In un recente evento organizzato da Confartigianato Vicenza, il filosofo Umberto Galimberti ha espresso una critica severa sull’aumento delle diagnosi di Disturbi Specifici dell’Apprendimento (DSA) nelle scuole. Secondo Galimberti, la scuola elementare sembra essersi trasformata in una sorta di clinica psichiatrica, dove tutti gli studenti sembrano affetti da dislessia, disgrafia, discalculia, autismo e sindrome di Asperger. Queste parole hanno acceso un acceso dibattito sui social, con molti che accusano Galimberti di superficialità e altri che condividono le sue preoccupazioni.
Galimberti sostiene che l’aumento delle certificazioni sia dovuto più alla richiesta dei genitori di agevolazioni per i figli che a reali difficoltà di apprendimento. Secondo lui, i genitori cercano percorsi facilitati per i propri figli, piuttosto che concentrarsi sulla formazione.
Questa posizione ha suscitato reazioni forti, con alcuni genitori che difendono l’importanza delle diagnosi per garantire un percorso scolastico adeguato ai loro figli.
Tuttavia, molti ritengono che in passato le difficoltà esistessero ugualmente, ma venissero ignorate, causando sofferenza a molti studenti. Oggi, l’attenzione maggiore verso le differenze individuali rappresenta un passo avanti per l’inclusione, ma rischia di essere bilanciata da un eccesso di burocrazia e medicalizzazione. Il sistema scolastico si trova quindi a dover affrontare la sfida di coniugare inclusione e formazione adeguata, evitando di trasformare la scuola in una clinica.

**Dati disponibili**
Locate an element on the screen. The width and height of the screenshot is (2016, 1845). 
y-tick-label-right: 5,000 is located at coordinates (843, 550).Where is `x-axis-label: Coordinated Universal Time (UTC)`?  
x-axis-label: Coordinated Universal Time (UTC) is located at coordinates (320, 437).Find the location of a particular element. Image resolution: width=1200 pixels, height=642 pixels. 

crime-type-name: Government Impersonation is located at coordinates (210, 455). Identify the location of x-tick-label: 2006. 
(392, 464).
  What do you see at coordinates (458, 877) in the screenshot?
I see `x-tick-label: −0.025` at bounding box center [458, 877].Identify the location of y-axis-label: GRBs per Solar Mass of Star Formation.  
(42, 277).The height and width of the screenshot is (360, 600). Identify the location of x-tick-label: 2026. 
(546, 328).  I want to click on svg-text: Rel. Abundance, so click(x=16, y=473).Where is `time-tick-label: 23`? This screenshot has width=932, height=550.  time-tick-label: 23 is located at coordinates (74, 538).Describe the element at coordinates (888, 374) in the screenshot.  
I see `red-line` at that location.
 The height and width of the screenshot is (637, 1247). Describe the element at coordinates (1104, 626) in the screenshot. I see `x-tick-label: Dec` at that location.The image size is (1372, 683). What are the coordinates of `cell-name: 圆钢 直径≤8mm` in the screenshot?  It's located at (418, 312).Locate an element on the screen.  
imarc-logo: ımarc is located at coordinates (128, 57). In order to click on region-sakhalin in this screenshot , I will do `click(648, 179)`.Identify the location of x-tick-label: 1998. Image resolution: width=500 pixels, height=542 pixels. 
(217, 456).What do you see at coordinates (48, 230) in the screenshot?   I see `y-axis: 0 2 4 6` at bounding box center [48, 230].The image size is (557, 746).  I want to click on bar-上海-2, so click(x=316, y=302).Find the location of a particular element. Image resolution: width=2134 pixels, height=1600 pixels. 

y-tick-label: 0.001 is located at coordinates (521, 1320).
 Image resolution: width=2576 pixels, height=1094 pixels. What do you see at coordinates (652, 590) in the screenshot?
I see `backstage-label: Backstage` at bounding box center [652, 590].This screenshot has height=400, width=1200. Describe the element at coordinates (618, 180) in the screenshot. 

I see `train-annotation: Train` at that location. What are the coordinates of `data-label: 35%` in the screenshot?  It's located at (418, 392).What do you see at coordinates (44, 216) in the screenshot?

**Domande di studio**
A) Ricopia il brano sulle diagnosi di DSA da "Galimberti sostiene che" fino a "ai loro figli." compreso.
B) Riprendi il brano sulle diagnosi di DSA dal punto in cui si interrompe e prosegui.
Le righe non hanno alcun ruolo in questo esercizio.

**Risposte scritte**
A)
Galimberti sostiene che l’aumento delle certificazioni sia dovuto più alla richiesta dei genitori di agevolazioni per i figli che a reali difficoltà di apprendimento. Secondo lui, i genitori cercano percorsi facilitati per i propri figli, piuttosto che concentrarsi sulla formazione.
Questa posizione ha suscitato reazioni forti, con alcuni genitori che difendono l’importanza delle diagnosi per garantire un percorso scolastico adeguato ai loro figli.

B)
La questione sollevata da Galimberti evidenzia il bisogno di un equilibrio tra supporto specifico per gli studenti con DSA e una formazione generale di qualità. Mentre alcuni docenti lamentano il crescente conflitto con i genitori, altri sottolineano come il sistema sia diventato troppo frammentato e burocratico, rischiando di rallentare l’insegnamento.
In questo contesto, è fondamentale promuovere una maggiore consapevolezza e comprensione delle neuro diversità, come sottolinea Giacomo Stella, psicologo e psicolinguista, che ribadisce l’importanza di affrontare la dislessia come una diversità cognitiva piuttosto che una patologia.